◆ Exercise aim
Please report how many lines in the data underneath hold the word "tile", with no other text.

(Records from a collection)
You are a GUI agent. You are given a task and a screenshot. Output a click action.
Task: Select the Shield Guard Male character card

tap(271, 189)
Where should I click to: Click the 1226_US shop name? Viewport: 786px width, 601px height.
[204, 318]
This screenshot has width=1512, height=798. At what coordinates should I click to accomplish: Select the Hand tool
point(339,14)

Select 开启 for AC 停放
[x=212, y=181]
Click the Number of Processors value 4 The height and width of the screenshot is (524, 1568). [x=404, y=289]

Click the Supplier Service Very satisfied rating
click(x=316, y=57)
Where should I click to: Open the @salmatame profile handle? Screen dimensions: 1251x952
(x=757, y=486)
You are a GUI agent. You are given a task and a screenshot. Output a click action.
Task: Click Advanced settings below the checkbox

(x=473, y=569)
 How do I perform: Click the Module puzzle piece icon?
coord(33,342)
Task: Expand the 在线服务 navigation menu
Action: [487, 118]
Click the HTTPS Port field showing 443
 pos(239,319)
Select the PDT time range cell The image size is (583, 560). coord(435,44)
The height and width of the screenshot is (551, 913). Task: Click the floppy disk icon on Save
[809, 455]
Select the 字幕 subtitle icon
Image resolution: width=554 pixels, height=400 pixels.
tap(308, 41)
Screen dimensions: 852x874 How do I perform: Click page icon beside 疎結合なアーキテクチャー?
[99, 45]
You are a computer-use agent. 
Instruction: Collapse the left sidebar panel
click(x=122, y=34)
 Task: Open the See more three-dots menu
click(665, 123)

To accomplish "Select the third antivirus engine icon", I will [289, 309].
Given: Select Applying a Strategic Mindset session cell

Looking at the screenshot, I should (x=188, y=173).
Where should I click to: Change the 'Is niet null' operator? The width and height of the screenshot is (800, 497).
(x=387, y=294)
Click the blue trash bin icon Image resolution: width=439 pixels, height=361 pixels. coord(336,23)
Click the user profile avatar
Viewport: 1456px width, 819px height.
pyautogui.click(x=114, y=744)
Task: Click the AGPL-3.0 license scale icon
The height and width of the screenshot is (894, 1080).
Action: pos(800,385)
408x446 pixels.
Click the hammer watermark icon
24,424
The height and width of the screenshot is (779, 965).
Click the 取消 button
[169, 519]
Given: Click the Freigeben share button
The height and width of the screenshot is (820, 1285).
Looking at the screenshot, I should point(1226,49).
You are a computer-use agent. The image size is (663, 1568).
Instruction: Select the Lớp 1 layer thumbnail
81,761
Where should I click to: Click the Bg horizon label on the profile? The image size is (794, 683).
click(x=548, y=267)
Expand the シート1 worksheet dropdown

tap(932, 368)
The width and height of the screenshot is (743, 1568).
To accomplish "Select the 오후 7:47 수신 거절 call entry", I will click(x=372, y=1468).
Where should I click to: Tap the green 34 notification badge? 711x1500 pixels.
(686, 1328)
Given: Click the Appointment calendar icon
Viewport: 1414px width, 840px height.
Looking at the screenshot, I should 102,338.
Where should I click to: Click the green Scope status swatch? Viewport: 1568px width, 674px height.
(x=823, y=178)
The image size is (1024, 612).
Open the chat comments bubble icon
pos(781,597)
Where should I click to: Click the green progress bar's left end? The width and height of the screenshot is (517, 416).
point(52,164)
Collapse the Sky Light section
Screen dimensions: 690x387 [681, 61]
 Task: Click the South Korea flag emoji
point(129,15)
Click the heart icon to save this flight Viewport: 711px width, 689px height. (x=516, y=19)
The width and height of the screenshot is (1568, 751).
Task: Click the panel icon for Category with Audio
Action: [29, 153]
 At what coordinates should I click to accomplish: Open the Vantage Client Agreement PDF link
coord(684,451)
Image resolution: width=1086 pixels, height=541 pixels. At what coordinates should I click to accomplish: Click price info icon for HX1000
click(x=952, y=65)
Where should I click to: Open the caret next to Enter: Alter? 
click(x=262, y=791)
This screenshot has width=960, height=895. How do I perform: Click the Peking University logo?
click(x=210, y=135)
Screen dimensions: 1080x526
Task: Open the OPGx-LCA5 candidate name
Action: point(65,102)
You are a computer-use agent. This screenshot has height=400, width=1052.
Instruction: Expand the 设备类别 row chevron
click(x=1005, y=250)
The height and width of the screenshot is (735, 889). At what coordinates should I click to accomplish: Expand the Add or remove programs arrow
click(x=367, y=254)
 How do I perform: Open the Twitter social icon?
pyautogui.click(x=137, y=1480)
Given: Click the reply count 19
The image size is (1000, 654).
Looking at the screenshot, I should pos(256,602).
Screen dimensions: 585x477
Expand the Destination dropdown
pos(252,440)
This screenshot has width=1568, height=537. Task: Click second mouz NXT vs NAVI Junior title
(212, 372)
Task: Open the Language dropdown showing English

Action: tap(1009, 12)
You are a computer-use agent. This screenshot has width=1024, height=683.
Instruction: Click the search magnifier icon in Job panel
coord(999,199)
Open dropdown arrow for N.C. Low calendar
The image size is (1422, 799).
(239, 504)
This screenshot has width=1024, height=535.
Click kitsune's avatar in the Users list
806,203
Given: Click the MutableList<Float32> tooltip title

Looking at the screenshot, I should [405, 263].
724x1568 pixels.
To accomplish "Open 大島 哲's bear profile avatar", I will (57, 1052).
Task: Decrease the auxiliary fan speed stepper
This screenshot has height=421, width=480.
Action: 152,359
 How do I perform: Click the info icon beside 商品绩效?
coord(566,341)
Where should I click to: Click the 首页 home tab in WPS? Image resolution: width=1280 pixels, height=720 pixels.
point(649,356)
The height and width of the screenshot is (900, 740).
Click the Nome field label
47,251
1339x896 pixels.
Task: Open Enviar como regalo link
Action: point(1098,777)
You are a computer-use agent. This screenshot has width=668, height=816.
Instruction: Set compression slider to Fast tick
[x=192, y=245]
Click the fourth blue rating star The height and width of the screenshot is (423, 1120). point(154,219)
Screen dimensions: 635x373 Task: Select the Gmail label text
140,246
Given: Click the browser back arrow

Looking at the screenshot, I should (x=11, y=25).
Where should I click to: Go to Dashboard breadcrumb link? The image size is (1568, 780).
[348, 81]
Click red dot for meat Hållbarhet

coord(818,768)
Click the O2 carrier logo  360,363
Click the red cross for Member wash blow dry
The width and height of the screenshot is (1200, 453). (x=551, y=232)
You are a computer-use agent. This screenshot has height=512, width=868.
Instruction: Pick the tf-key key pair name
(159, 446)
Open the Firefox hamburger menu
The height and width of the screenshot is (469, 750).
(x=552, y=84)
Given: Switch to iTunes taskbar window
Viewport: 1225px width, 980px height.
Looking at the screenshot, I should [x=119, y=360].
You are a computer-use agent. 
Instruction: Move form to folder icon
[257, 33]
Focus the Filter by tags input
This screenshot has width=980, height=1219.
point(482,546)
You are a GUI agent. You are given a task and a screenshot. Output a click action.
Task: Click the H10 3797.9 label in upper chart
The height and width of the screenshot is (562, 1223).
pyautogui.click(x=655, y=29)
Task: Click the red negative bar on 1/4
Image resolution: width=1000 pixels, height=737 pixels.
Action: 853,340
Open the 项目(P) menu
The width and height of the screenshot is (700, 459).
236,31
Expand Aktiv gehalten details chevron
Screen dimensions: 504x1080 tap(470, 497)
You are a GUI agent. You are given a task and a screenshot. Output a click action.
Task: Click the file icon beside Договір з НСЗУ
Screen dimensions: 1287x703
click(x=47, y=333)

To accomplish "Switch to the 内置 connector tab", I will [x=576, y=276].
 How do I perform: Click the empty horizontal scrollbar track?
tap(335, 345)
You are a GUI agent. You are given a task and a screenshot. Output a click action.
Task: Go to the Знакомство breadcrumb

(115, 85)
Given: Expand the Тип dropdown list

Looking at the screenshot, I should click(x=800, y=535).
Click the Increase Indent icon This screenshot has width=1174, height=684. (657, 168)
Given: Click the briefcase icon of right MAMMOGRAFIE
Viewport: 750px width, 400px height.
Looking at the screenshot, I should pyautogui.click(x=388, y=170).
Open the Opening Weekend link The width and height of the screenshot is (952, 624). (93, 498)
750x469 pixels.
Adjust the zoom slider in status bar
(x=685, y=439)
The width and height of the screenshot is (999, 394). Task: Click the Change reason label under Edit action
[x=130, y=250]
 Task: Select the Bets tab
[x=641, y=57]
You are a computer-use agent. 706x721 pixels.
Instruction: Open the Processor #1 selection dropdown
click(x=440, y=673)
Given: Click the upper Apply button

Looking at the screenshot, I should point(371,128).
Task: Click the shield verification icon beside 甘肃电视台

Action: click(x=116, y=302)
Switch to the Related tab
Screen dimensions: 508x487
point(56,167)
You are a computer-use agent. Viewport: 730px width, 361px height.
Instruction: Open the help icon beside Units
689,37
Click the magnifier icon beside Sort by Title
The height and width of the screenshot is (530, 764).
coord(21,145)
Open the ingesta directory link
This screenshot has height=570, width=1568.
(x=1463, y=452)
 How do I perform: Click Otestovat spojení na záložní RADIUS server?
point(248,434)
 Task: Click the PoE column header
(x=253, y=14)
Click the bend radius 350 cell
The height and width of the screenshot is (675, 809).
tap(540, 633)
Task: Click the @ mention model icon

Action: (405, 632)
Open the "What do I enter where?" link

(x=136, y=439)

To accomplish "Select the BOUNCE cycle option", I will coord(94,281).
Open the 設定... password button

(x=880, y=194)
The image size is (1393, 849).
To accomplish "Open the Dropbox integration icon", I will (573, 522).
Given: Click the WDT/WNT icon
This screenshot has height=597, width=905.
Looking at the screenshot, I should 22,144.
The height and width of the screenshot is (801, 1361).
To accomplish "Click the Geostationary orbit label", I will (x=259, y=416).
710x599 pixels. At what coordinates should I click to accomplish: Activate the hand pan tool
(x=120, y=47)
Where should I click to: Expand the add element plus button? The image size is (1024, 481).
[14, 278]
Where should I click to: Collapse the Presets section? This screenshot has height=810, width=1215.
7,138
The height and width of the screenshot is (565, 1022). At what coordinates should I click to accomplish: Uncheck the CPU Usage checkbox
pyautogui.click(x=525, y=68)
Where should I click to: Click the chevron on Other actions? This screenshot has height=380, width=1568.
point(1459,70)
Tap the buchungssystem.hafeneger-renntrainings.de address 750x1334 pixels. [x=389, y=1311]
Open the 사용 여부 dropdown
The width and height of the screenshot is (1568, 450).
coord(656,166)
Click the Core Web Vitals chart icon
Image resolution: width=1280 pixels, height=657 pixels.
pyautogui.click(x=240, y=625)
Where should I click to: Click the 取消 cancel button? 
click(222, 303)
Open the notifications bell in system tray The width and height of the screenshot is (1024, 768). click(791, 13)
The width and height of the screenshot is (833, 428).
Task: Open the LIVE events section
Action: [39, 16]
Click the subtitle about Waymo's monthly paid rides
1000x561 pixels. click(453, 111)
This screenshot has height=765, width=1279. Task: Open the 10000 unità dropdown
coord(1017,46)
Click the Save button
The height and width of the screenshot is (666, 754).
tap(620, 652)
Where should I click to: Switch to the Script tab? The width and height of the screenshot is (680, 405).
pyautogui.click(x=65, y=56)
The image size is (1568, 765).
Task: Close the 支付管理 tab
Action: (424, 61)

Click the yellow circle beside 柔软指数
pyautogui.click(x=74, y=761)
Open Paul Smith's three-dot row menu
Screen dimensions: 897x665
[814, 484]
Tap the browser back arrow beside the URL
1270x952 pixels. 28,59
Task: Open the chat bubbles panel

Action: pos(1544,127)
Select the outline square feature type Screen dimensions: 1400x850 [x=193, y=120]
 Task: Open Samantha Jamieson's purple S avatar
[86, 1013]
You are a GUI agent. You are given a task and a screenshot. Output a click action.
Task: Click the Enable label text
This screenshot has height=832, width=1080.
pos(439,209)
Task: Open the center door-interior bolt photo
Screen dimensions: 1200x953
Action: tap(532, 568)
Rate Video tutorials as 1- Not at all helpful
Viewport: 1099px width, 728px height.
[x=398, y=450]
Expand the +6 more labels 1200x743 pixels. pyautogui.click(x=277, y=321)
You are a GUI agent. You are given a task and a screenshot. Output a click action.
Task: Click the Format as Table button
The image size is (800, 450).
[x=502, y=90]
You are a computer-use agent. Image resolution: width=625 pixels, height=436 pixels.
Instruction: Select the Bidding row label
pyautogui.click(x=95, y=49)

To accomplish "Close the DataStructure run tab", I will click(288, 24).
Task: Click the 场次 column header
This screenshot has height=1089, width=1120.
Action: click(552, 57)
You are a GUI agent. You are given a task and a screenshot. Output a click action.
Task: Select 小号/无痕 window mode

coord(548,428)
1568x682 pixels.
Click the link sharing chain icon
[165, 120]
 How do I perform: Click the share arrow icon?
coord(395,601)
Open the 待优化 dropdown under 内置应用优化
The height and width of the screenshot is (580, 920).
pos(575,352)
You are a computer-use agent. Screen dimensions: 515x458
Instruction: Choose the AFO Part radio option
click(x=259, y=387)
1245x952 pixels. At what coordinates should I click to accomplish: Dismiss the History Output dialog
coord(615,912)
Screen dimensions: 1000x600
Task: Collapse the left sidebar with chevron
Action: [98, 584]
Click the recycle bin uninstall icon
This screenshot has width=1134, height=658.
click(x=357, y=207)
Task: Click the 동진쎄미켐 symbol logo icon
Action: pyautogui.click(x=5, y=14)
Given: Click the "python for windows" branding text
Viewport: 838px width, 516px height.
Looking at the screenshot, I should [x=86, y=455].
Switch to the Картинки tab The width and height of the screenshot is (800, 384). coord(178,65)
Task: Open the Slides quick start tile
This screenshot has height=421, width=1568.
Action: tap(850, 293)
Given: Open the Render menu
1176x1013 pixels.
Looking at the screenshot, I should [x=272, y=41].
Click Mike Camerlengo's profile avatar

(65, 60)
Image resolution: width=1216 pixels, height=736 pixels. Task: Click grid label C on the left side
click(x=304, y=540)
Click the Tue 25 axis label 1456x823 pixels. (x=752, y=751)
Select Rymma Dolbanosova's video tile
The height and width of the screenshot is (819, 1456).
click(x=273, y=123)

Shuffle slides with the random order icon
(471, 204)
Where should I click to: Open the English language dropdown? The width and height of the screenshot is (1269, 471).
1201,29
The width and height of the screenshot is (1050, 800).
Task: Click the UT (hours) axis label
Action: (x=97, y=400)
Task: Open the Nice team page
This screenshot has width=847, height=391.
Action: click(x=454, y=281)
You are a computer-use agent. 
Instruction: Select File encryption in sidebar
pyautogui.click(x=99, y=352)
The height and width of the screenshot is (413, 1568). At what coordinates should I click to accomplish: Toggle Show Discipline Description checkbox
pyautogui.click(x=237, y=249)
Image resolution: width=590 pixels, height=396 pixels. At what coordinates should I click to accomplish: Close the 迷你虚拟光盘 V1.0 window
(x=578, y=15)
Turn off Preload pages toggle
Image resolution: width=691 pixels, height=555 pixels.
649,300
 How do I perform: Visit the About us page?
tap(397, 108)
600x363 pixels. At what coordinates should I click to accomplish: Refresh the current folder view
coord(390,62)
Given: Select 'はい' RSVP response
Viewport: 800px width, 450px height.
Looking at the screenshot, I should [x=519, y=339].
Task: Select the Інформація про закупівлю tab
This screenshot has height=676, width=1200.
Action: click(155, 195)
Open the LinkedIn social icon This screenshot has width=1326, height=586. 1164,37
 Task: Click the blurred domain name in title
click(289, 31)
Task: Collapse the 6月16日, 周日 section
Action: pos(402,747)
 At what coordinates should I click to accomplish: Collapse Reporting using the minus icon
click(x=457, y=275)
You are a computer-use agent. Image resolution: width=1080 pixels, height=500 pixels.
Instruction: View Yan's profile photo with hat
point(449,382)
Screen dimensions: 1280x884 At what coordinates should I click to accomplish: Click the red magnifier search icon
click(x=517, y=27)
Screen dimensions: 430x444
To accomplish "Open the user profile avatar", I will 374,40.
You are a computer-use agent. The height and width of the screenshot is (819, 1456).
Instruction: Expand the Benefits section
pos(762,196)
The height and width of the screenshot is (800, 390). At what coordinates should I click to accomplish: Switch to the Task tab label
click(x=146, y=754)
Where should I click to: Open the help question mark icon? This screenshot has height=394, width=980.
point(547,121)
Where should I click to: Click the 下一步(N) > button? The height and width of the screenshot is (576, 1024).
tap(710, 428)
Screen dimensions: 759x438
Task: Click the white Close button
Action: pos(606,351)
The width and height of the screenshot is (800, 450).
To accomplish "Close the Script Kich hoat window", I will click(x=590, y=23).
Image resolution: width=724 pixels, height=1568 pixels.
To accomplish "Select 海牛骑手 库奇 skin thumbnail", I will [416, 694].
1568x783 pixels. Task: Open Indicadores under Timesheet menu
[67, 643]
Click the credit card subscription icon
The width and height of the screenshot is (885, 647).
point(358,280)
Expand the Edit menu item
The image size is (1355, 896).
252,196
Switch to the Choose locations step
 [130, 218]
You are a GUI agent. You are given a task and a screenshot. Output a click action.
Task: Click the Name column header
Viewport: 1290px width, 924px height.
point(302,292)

◆ Response box
2